The Ontario government’s back to school plan has younger students returning to traditional classroom sizes with enhanced health and safety rules, while Niagara high school students will attend classes with only 15 students under what’s being called an “adaptive model”.
On Thursday, the Ontario government released its plan for the reopening of schools. Students attending Kindergarten through Grade 8 will go back to school across the province with in-class instruction five days a week in traditional class sizes.
High schools in the province in lower risk areas will also return to normal class sizes. However, secondary students at two dozen boards, which include Niagara’s two school boards, have been designated by the province as higher risk. At those schools, students will only attend in-person class half the time in an effort to curb the spread of COVID-19.
“It will be a combination of in-class and online learning” for high school students, explained Kim Yielding, spokesperson for the District School Board of Niagara (DSBN). “There will be two cohorts switching back and forth.”
The Niagara Catholic School Board will enact similar protocols.

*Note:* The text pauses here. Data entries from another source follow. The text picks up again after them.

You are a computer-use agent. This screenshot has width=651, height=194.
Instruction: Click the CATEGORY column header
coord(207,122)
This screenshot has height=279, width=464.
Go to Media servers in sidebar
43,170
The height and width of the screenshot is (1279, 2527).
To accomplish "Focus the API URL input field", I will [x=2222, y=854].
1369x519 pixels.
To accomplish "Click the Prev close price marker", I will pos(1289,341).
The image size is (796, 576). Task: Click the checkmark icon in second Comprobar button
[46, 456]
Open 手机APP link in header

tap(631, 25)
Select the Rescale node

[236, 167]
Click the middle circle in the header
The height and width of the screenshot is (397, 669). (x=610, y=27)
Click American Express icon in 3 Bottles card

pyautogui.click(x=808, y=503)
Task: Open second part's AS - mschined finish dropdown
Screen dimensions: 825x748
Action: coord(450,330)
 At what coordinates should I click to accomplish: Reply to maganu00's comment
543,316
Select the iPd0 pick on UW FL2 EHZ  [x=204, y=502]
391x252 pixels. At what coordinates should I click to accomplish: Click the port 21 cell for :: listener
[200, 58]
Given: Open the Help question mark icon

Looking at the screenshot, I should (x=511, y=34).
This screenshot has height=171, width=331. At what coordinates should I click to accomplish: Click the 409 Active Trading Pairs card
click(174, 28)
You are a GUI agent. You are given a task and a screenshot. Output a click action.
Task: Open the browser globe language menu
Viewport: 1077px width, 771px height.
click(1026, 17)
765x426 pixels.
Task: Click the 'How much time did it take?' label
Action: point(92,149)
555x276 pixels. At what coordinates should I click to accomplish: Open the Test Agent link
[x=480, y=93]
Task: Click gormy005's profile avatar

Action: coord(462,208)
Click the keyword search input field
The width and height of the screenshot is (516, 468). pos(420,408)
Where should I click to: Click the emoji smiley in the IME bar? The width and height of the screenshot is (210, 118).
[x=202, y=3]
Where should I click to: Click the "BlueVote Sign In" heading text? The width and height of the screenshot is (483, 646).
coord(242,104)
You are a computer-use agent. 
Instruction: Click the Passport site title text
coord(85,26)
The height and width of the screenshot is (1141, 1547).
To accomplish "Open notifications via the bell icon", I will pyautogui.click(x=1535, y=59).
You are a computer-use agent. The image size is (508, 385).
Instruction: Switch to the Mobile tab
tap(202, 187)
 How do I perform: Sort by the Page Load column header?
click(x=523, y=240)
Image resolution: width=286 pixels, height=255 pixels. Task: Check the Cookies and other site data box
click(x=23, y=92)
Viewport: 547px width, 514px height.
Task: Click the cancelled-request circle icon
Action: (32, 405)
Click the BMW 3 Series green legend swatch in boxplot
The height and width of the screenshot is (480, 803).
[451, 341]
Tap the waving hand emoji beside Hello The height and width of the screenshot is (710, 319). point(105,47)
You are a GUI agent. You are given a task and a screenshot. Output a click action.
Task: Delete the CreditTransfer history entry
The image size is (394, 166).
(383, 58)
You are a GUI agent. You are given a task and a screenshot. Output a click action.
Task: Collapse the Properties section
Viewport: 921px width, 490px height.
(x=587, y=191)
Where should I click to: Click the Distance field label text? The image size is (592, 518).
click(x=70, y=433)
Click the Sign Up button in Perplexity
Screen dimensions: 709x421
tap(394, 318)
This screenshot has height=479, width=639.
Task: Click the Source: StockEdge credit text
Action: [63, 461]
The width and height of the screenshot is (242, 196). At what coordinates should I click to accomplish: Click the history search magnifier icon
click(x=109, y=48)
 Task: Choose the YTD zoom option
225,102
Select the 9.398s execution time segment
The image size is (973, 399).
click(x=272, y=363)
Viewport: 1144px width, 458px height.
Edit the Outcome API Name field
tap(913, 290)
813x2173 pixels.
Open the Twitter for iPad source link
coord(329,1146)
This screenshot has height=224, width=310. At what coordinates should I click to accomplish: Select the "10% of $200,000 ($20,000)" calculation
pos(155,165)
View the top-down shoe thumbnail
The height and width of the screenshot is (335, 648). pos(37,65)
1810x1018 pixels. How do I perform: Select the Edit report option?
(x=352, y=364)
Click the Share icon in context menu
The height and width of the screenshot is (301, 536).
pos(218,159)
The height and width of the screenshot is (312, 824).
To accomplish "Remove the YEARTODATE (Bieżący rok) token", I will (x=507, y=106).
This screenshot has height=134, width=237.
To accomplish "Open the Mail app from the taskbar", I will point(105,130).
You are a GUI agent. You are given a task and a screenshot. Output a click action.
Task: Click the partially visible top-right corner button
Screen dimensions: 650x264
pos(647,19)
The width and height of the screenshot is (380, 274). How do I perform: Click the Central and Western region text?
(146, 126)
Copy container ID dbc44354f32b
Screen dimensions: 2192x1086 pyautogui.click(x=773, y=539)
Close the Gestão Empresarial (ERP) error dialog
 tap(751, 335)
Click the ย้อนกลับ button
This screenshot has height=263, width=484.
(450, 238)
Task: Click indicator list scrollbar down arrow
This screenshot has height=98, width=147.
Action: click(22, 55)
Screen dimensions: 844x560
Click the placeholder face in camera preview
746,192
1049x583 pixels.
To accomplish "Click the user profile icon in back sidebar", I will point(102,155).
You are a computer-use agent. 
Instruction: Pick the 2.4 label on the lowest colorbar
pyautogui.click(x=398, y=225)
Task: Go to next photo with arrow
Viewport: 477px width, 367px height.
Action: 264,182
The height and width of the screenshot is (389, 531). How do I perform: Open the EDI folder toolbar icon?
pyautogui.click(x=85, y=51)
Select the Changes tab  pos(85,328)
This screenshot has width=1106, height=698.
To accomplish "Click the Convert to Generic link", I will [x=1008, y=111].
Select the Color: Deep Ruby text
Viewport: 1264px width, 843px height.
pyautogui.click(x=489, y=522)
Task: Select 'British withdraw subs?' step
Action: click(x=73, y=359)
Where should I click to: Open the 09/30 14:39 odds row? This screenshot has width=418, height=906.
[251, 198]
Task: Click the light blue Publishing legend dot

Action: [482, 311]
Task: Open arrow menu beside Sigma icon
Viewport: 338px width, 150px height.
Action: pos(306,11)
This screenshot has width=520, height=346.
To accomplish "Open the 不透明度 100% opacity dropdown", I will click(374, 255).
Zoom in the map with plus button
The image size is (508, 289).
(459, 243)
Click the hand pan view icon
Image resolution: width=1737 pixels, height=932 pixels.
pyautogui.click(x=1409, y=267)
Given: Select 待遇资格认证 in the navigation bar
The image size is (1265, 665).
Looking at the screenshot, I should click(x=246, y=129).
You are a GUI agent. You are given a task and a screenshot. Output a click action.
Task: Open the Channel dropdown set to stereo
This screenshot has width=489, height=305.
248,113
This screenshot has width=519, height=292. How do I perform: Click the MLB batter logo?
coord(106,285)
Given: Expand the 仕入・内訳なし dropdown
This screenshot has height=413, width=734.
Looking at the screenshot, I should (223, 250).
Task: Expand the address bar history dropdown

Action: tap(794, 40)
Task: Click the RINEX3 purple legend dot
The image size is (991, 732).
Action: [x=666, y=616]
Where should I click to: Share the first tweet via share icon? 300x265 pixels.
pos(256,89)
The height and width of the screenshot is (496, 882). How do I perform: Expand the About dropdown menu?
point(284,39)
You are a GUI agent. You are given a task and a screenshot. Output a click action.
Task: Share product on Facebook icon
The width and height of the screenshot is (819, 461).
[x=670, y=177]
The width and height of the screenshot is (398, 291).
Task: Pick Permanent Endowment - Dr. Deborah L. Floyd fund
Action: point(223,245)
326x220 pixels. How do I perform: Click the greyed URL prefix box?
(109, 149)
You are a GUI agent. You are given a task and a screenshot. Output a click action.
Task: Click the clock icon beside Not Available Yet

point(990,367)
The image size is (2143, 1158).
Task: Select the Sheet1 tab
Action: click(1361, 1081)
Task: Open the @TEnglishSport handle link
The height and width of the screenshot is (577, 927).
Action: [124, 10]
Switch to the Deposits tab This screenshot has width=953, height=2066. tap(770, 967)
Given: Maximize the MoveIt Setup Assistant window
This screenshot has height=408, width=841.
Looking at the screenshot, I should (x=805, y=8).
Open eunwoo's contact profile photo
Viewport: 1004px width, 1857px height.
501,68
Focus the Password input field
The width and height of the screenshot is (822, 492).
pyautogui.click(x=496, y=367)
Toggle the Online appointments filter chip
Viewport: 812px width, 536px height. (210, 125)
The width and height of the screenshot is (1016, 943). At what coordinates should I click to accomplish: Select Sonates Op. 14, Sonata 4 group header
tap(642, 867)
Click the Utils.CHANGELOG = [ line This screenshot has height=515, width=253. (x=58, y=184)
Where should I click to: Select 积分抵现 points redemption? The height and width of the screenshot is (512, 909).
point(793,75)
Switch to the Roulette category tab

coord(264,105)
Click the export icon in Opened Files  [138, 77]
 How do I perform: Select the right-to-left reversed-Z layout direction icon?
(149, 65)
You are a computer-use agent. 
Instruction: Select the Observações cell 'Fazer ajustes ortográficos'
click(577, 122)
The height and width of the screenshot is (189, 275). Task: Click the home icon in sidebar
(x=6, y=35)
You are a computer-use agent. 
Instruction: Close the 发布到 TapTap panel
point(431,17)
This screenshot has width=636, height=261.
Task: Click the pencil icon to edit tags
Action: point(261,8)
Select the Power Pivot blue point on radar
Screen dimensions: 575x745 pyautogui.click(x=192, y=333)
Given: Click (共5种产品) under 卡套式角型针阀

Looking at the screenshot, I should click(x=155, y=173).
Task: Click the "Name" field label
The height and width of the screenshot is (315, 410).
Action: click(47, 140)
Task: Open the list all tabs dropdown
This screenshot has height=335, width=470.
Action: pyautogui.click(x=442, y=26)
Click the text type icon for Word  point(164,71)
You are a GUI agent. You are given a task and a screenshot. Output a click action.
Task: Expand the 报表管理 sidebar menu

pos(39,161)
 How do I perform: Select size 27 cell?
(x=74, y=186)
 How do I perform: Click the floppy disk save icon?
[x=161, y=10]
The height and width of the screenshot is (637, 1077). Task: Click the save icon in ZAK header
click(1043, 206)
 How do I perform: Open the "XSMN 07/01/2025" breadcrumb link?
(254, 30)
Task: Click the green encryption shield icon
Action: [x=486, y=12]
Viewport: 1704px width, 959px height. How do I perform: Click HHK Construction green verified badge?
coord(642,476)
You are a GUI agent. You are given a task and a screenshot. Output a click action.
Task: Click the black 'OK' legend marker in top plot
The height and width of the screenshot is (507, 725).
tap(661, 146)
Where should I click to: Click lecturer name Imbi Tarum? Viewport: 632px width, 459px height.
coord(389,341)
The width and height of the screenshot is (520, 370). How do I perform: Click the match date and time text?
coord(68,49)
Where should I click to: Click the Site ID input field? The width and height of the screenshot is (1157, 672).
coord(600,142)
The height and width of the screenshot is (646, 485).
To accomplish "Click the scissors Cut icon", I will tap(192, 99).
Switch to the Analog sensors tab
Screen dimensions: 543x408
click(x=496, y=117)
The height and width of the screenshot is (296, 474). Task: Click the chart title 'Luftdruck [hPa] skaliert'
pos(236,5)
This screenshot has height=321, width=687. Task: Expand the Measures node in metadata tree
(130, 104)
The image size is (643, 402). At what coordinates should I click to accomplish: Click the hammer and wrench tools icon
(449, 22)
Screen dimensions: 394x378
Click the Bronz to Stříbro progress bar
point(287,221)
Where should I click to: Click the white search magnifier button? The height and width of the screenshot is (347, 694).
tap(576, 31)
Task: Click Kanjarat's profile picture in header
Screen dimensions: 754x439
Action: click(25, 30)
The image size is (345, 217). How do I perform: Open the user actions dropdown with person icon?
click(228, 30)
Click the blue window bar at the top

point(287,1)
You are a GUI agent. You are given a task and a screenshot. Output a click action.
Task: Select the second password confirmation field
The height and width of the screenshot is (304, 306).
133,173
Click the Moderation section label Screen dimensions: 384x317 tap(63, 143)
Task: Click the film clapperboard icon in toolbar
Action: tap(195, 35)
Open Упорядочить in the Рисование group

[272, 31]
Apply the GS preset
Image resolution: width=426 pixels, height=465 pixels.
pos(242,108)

“We will need to continue to adapt as the science and number of cases change between now and September and within the school year,” said John Crocco, Niagara Catholic’s Director of Education. “Our Niagara Catholic Reopening Plan provides a combination of multiple adaptive strategies and operational procedures to meet the expectations of risk mitigation for the health and safety of our students and staff.”
Masks required for students in Grades 4 to 12
Yielding said with the guidance from the Ministry of Education now in hand, the DSBN is working to “hammer out details according to the parameters we have been given.”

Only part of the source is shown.